== Task instructions ==
Return every line of the entries that includes the word "grossesse".

== Data records ==
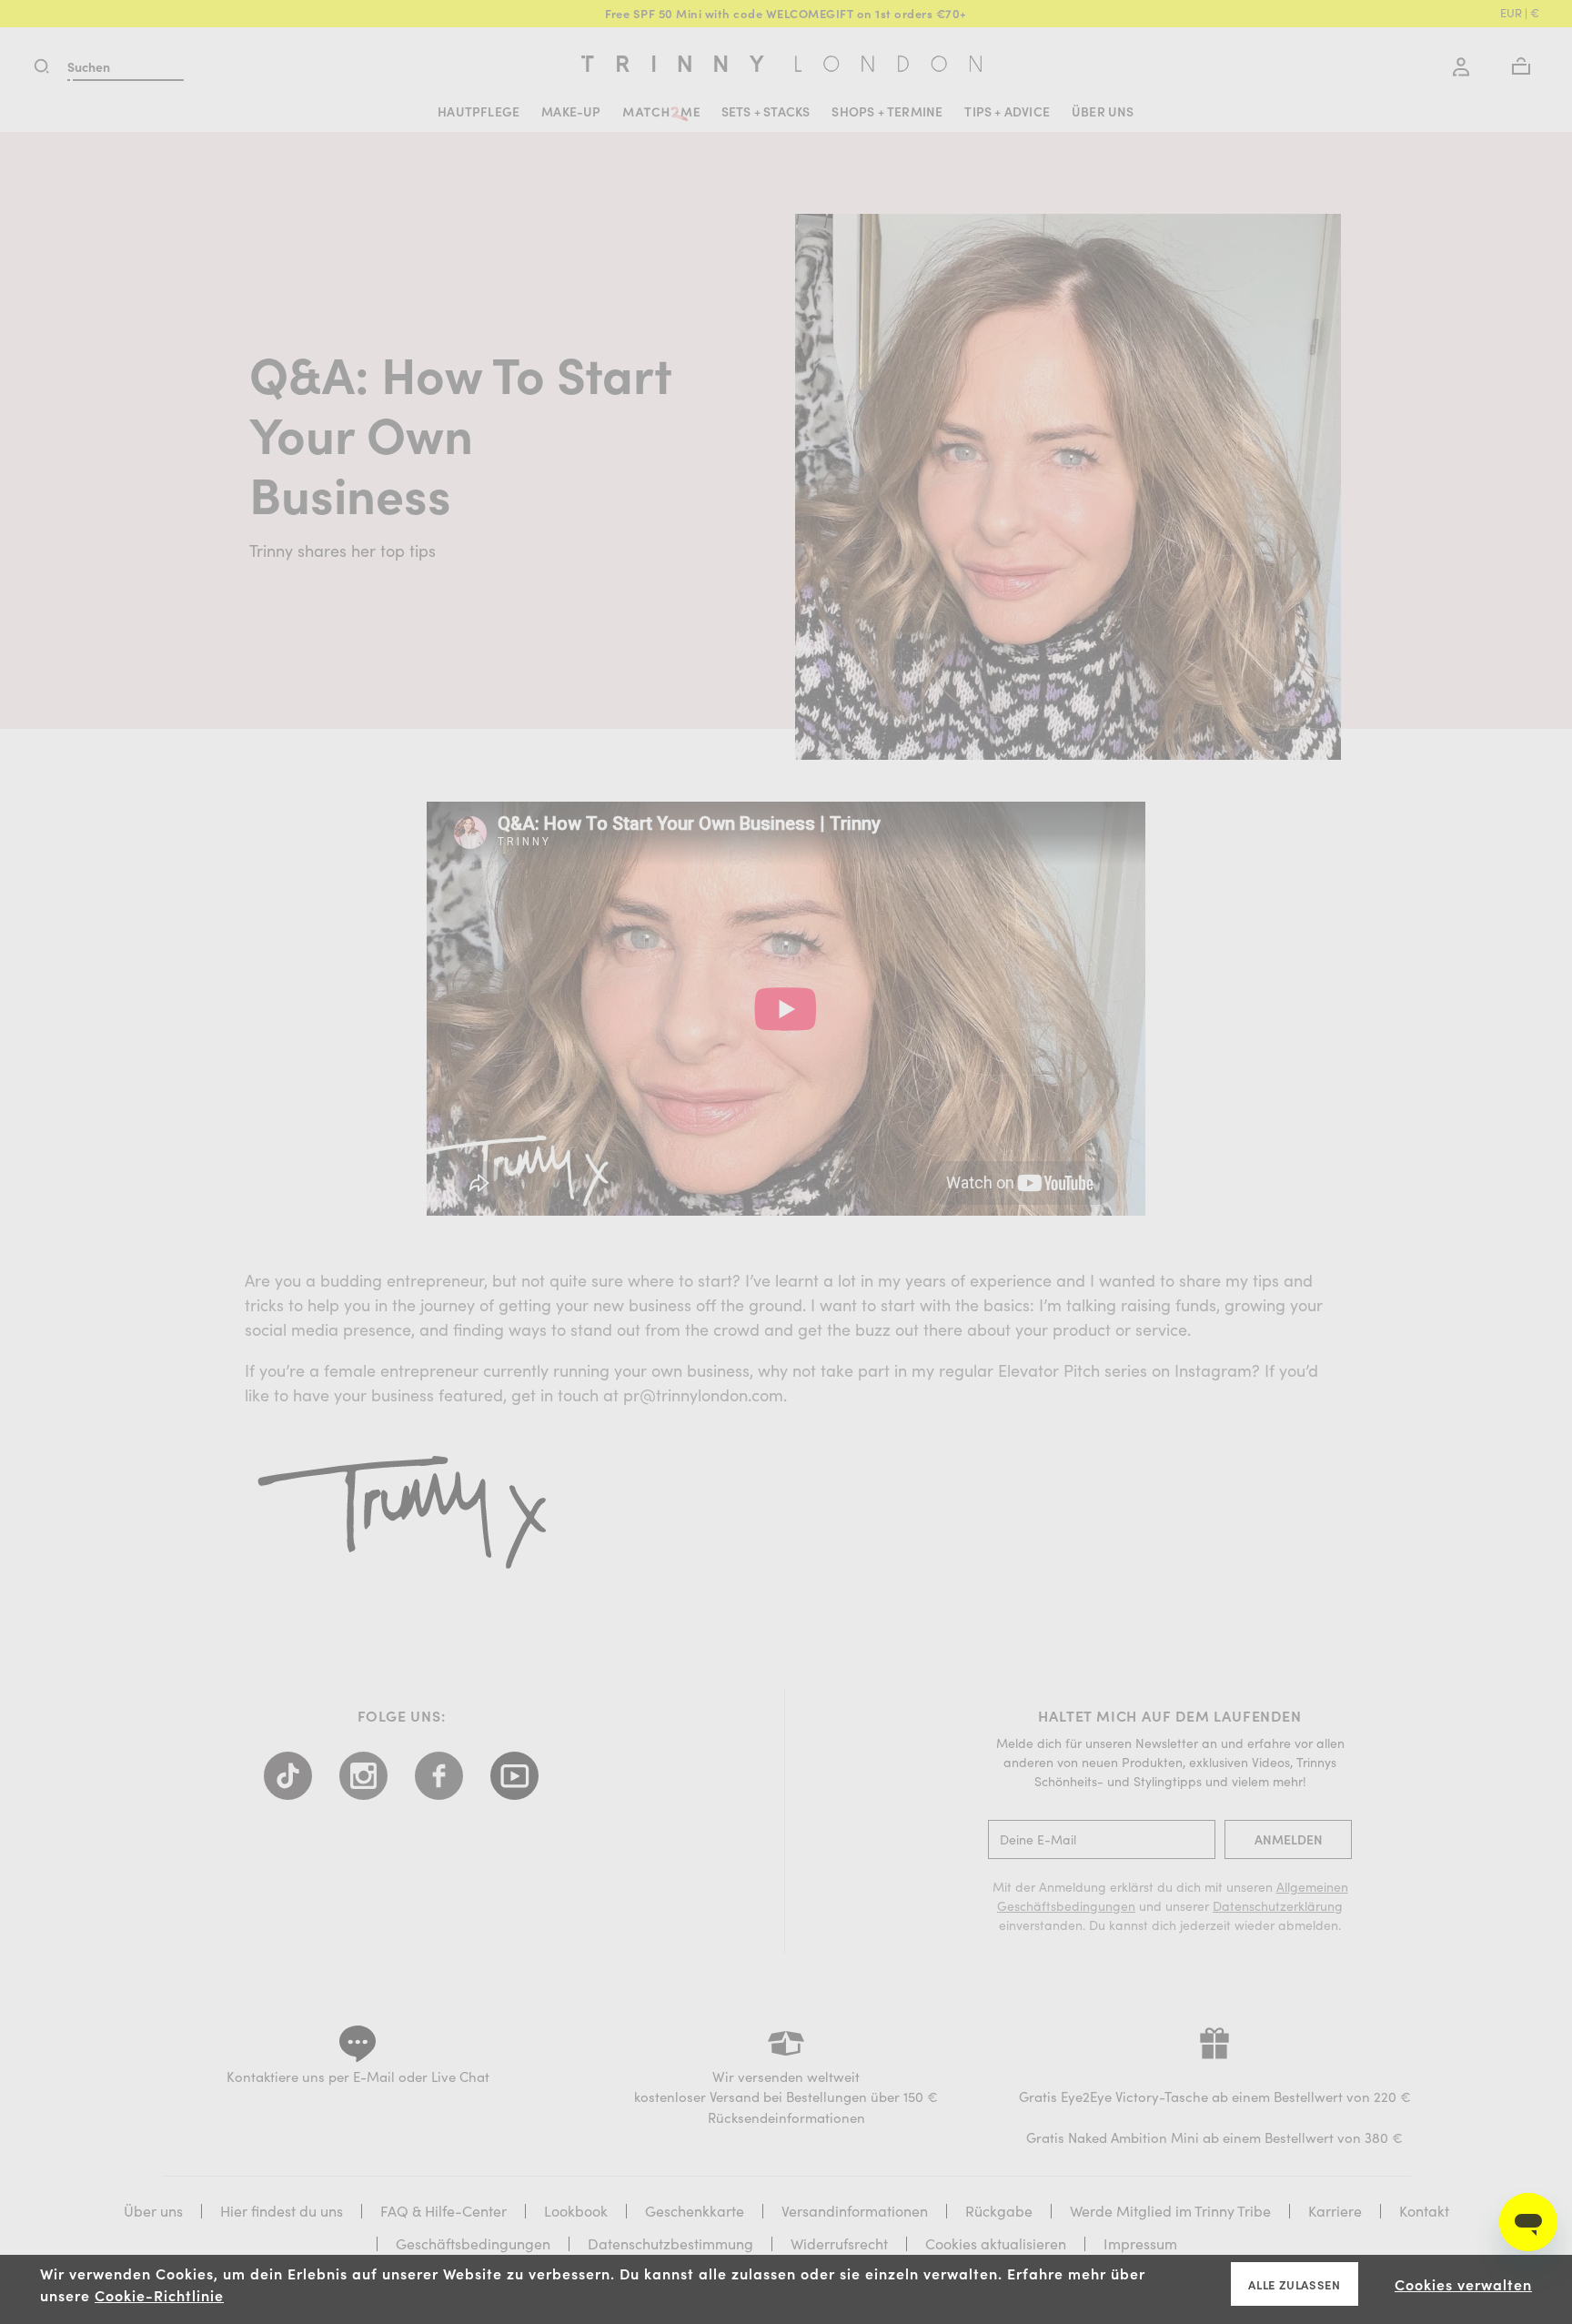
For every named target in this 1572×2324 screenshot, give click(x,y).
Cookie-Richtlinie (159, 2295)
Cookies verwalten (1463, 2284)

---

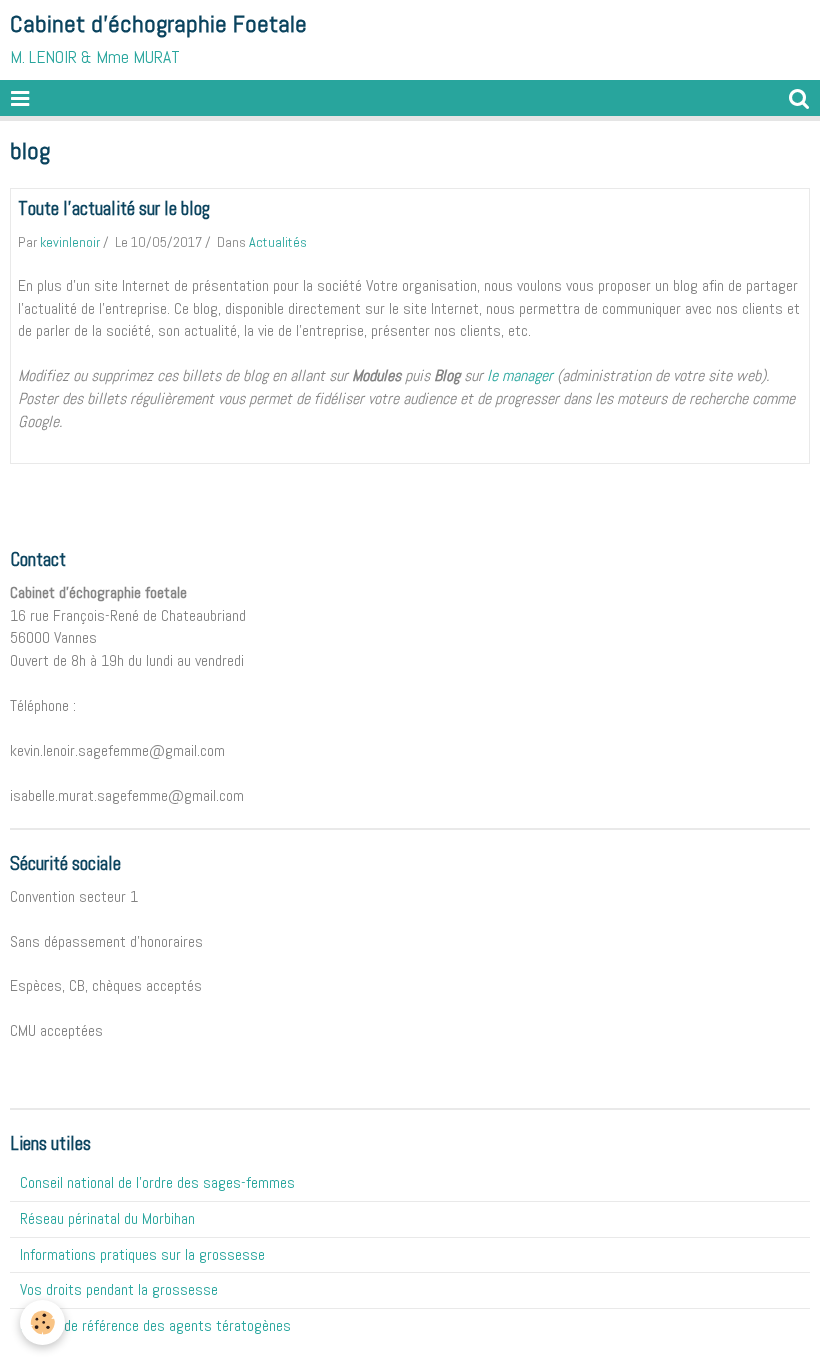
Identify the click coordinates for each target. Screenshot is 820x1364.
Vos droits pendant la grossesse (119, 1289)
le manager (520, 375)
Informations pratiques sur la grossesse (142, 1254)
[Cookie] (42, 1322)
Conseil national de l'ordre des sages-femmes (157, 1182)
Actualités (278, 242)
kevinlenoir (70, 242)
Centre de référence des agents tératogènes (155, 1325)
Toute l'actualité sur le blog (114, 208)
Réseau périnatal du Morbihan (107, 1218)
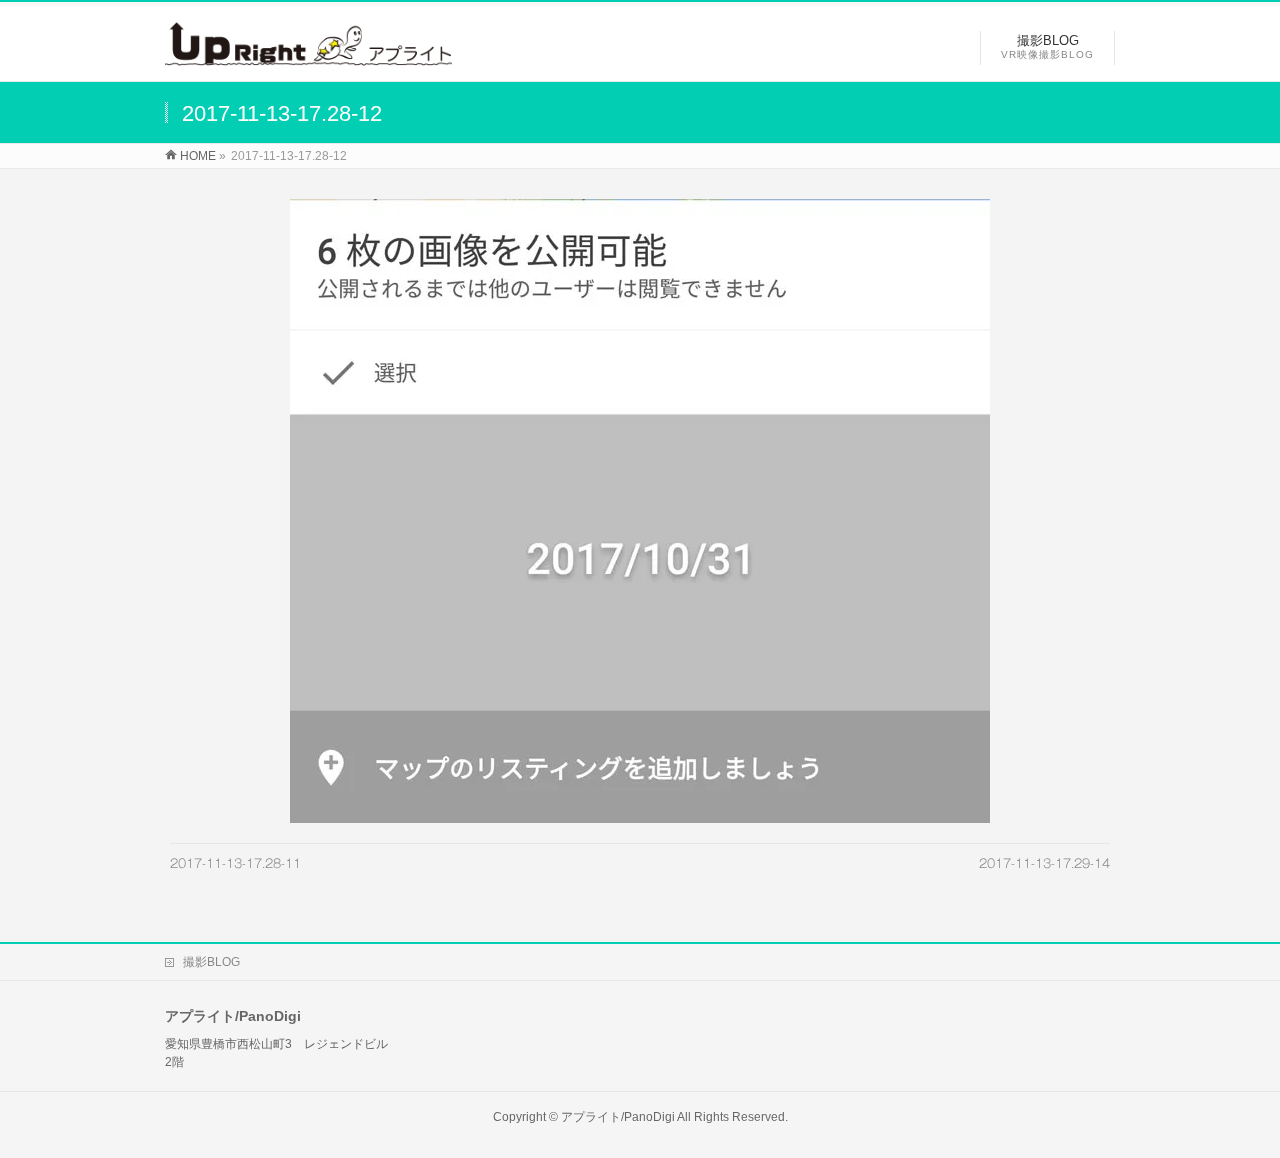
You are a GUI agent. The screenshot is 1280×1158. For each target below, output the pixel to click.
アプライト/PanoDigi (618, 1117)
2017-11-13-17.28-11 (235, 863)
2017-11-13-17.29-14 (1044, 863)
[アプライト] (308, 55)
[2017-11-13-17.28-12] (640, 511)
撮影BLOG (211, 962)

== Solution to the problem ==
Vos droits pendant la grossesse (119, 1289)
Informations pratiques sur la grossesse (142, 1254)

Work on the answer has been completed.